Why I Read The Pickup

A couple of weeks ago, I found myself with a hole in my scheduled where an installment of “Bedtime Short Stories” was supposed to go, and I wasn’t sure that I was going to have time to read something new. I had a brainwave and decided to go with Nadine Gordimer, whom I could write about with a minimum of fuss because I have taught her so many times.

When I taught 11th grade, which was the beginning of the difficult International Baccalaureate Literature course, I always began the course with a short story unit, and Gordimer was one of the very few authors I used with every class.

I liked starting with Gordimer because she packs so much into every sentence, and the first weeks of the IB course are about showing the students the expected depth in this course.

I remember giving the students sentences from her stories to analyze…they would think it was the warm up when actually it was a 40 minute lesson!

I usually stuck with Gordimer’s early work because I didn’t care for the stories that she did later; they became more and more stridently political.

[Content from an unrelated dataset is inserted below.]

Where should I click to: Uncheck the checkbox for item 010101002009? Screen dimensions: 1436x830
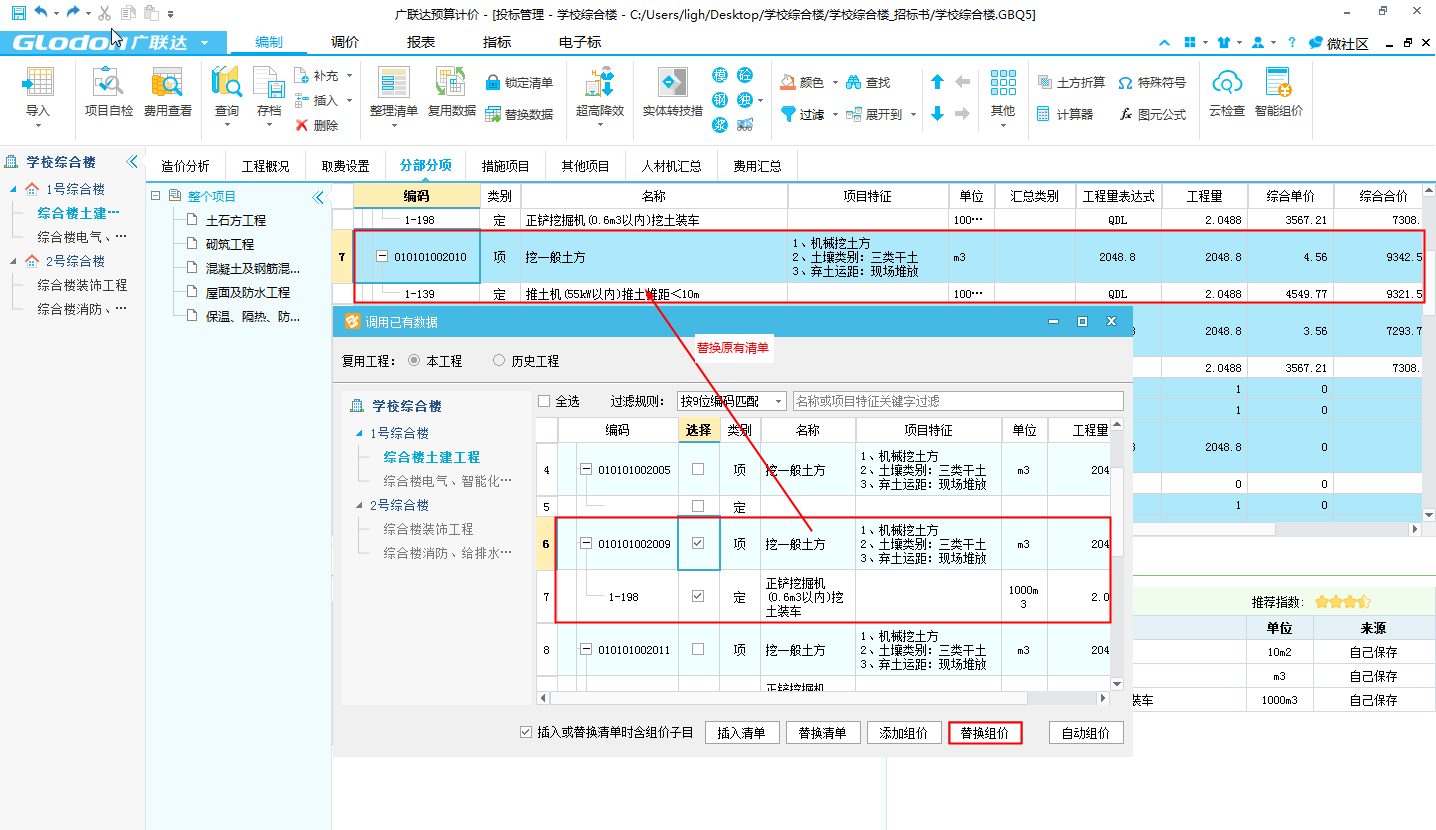coord(698,543)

While I suppose her work by necessity reflected the untenable situation in South Africa, it was too specific to a time and place, and any rate, it would have a tendency to lead high school students into cliché’s.

And the fact is that after apartheid finally ended in South Africa in 1994, her some of her work became dated.

On the other hand, it’s important in IB languages to teach literature written in the target language from as many regions as possible that produce it, and Gordimer is a good option for Africa and her perspective, as one of the descendants of the “imposters” from the colonial era is unique.

When I looked up Gordimer to begin preparing the short story article, I became interested in The Pickup because I lived in an Arab country for several years. The Pickup is about a youngish White South African woman who stumbles into a relationship from an Arab car mechanic in Johannesburg.

Not wanted to do two articles about Gordimer in quick succession, I dithered, found myself solving the Short Story problem by enjoying The Training School for Negro Girls enough to race through it, and found The Pickup available digitally through one of my libraries.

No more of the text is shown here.